In the context of intellectual property, the difference between “exclusive” and “nonexclusive” licenses concerns the continuing ability of the grantor to use or further license to others the licensed property during the period the license is in effect. An “exclusive” license is “[a] license that gives the licensee the sole right to perform the licensed act . . . and that prohibits the licensor from performing the licensed act and from granting the right to anyone else . . . .” Black’s Law Dictionary 1003 (9th ed.2009). A “nonexclusive” license does not impose this limitation on the licensor. A joint owner of a work may consistent with Sybersound grant a license that is exclusive as against him, i.e., he may no longer exploit or further license the work. But such a licensee cannot prevent the other joint owner(s) from using or further licensing the work. In a sense, then, such a license is both exclusive and nonexclusive.
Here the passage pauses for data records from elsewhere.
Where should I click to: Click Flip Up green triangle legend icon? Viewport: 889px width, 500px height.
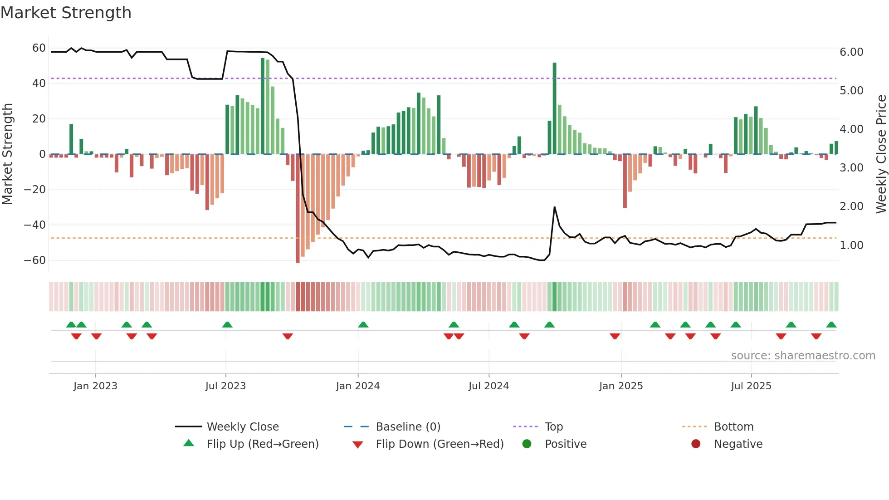tap(189, 443)
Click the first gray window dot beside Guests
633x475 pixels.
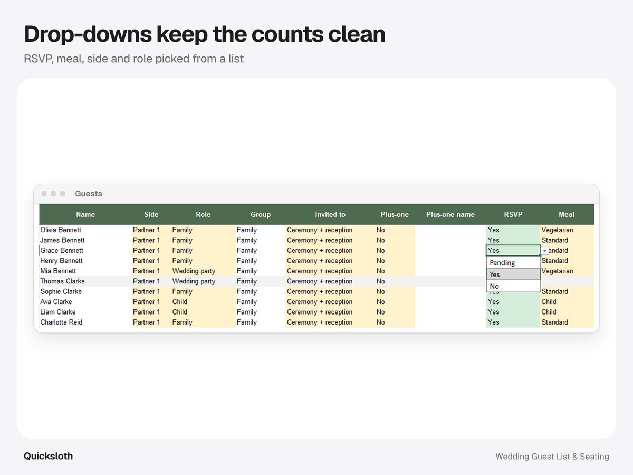(44, 194)
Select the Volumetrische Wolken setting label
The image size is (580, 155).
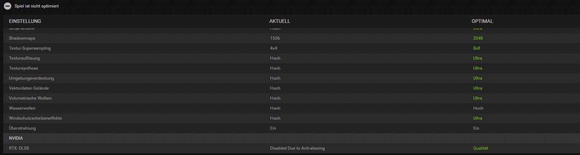[30, 98]
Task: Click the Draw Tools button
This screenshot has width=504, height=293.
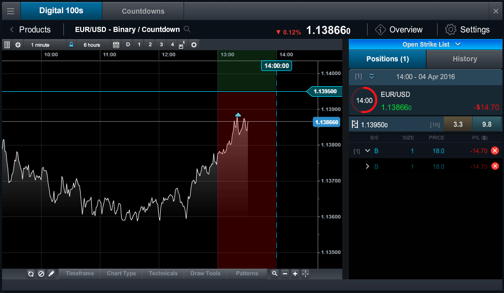Action: (205, 274)
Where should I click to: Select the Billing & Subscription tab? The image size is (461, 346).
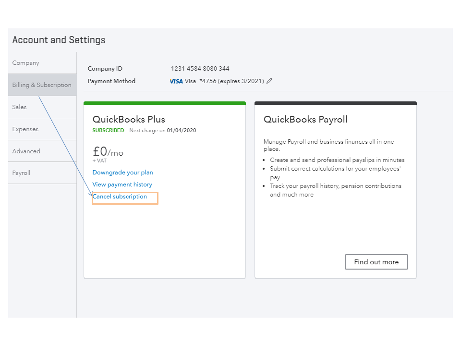pyautogui.click(x=42, y=85)
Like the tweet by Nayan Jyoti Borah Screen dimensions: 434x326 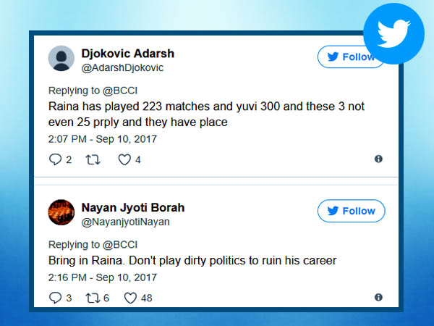[130, 298]
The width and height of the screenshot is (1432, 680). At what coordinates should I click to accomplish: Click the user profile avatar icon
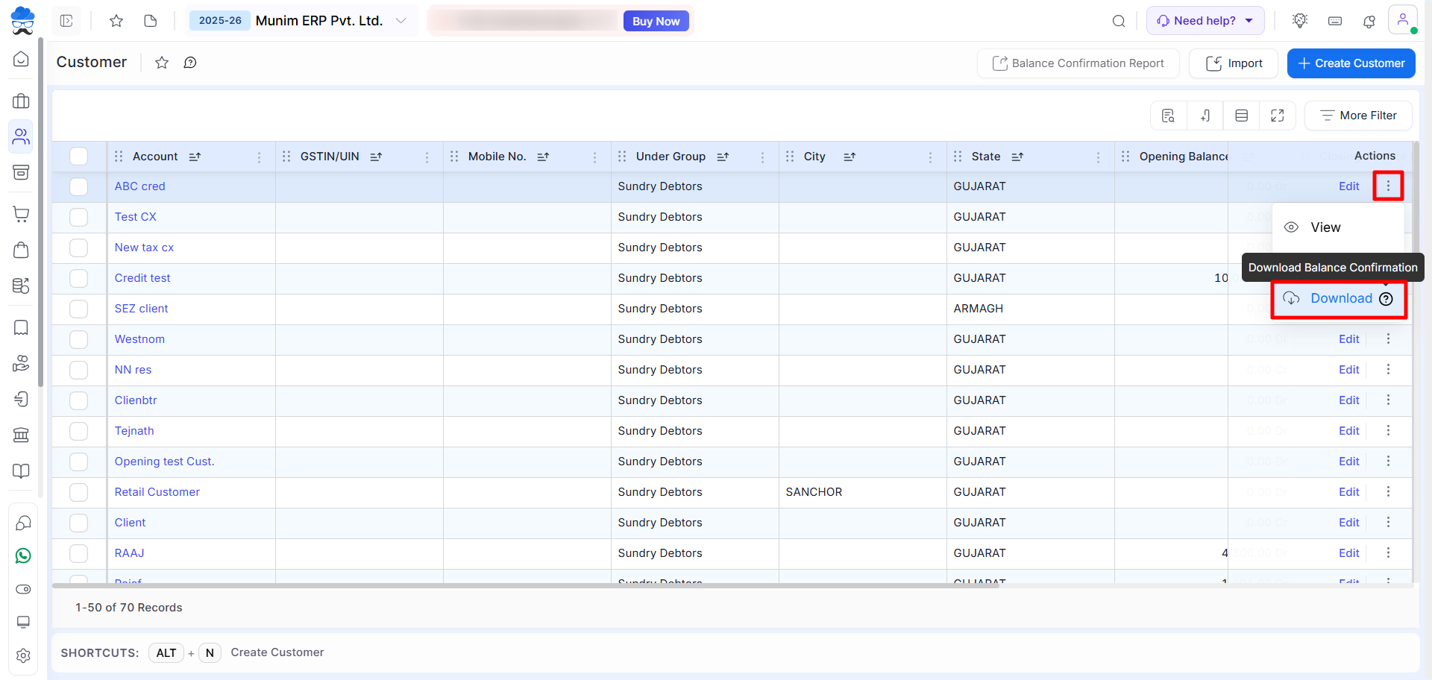pos(1402,20)
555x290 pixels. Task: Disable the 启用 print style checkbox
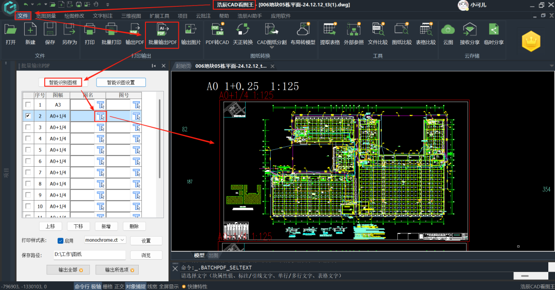tap(60, 241)
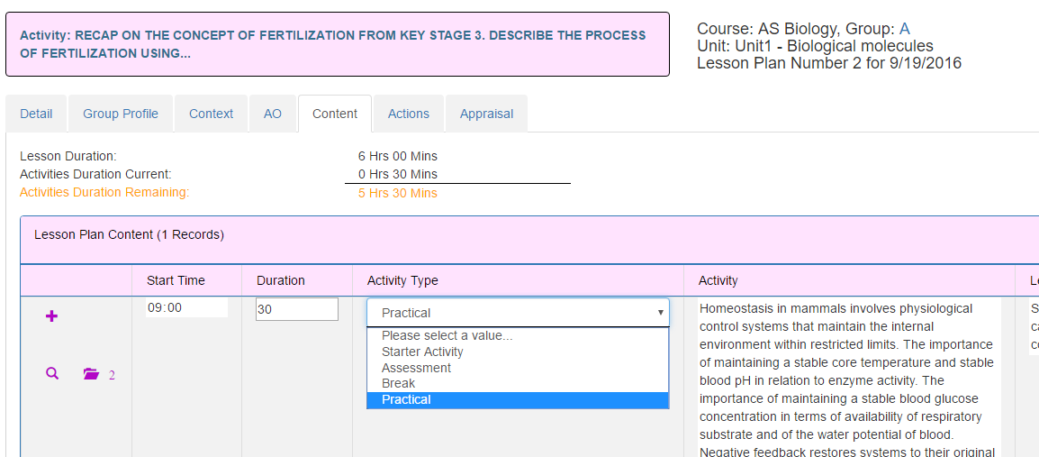Switch to the Detail tab
The width and height of the screenshot is (1039, 457).
click(36, 114)
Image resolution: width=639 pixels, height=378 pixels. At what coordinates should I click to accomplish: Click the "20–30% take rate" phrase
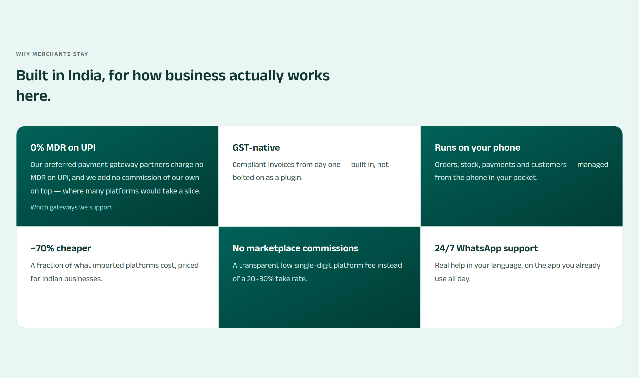[x=277, y=279]
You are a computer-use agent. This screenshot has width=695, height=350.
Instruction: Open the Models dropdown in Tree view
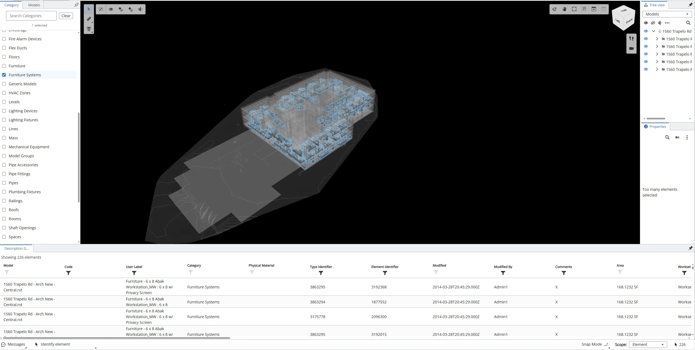coord(667,14)
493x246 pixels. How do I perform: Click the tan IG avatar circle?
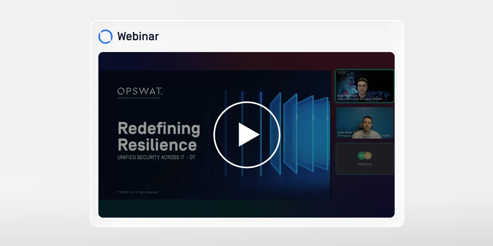[368, 155]
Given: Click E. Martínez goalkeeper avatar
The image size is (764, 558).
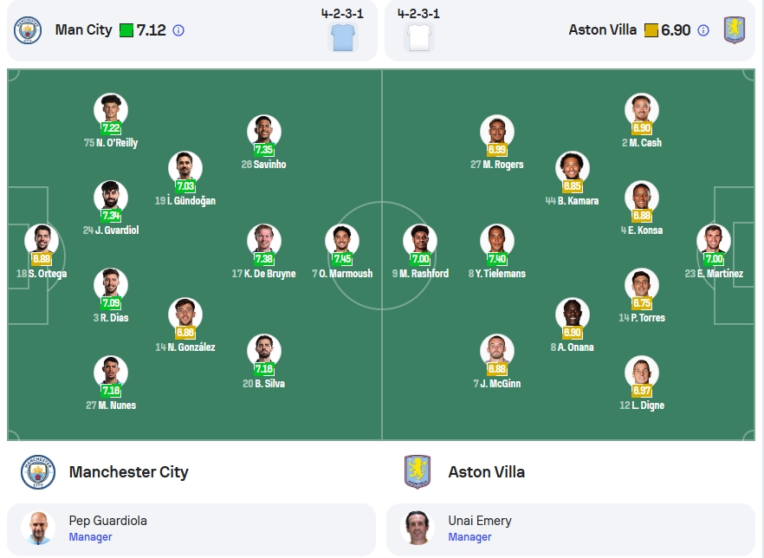Looking at the screenshot, I should (714, 241).
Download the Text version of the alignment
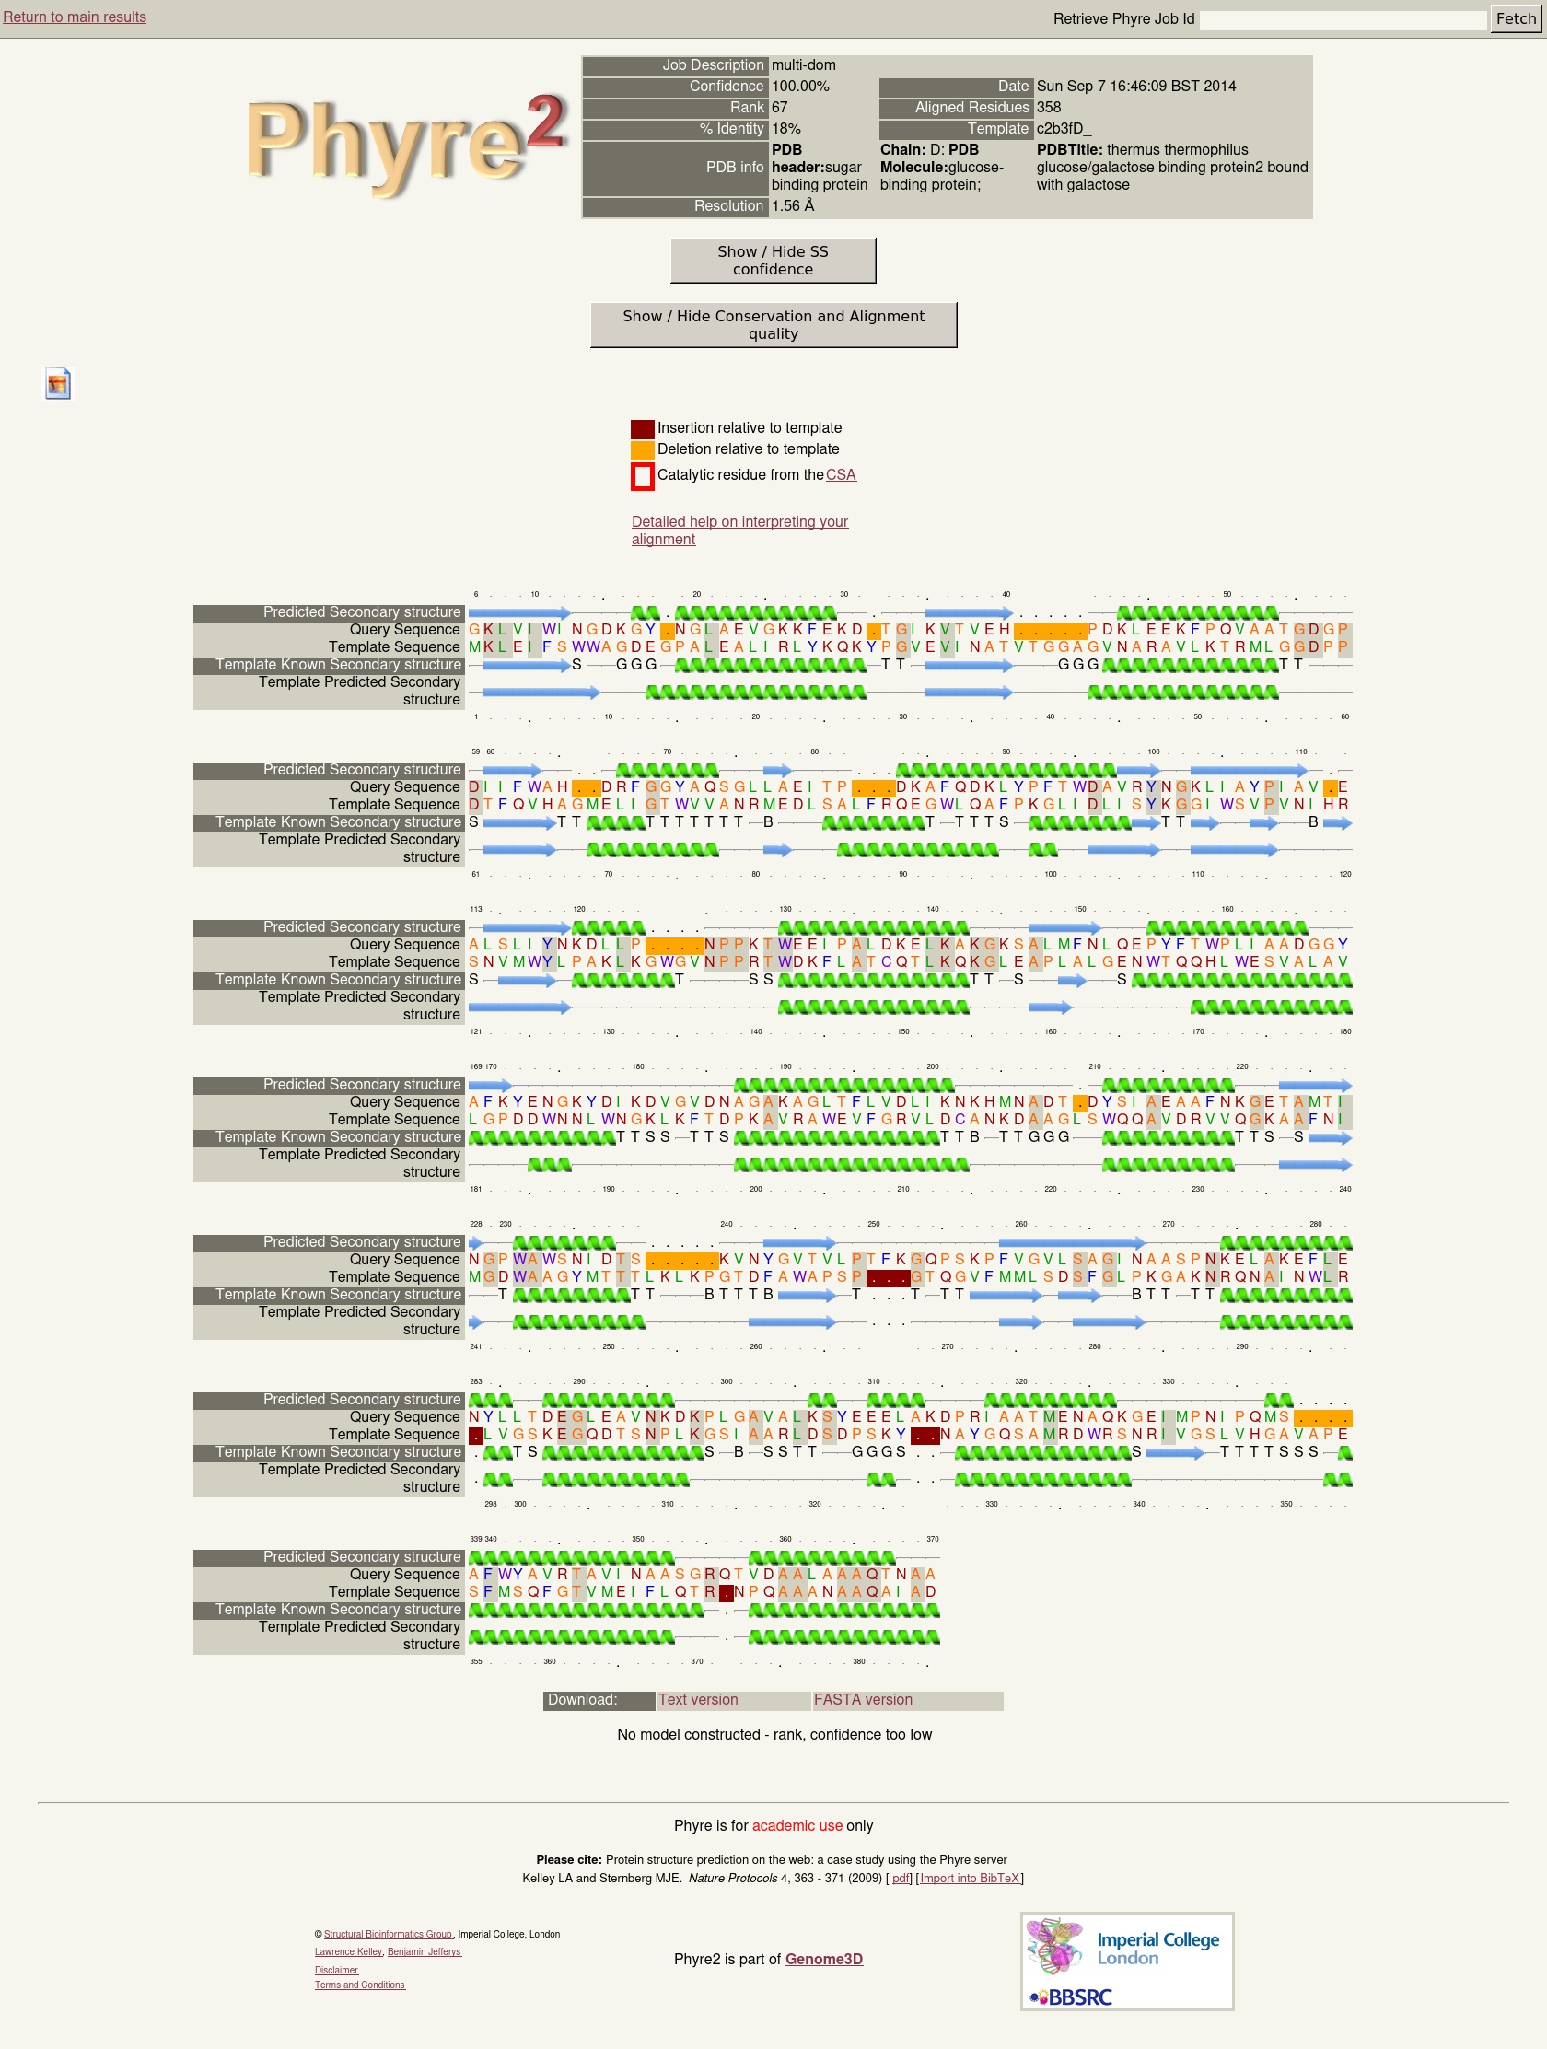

Therefore, DeVito could have granted an exclusive license as to his own rights, but not to the exclusion of the plaintiff’s right to exploit the copyright in the work, a situation that the court coined as a “selectively exclusively license.” The Corbello court rationalized the Sybersound court’s decision as “guilty at most of imprecise syntax or some minor equivocation, as opposed to outright copyright-law heresy. . . . Surely the Ninth Circuit will clarify that it meant something like this if given the chance, and perhaps it will have the chance in the present case.”

But as a joint owners, DeVito owes Corbello a duty of accounting for her share of his profits from the licensing of the book. Which perhaps is not as easy as it seems, since he had licensed a number of works to the Jersey Boys production and Corbello is only owed royalties for the portion attributable to the unpublished book.

Brownmark Films, LLC v. Comedy Partners, Civ. No. 10-CV-1013 (E.D. Wisc. July 6, 2011).
Corbello v. DeVito, Civ. No. 2:08-cv-00867 (D. Nev. Oct. 27, 2011).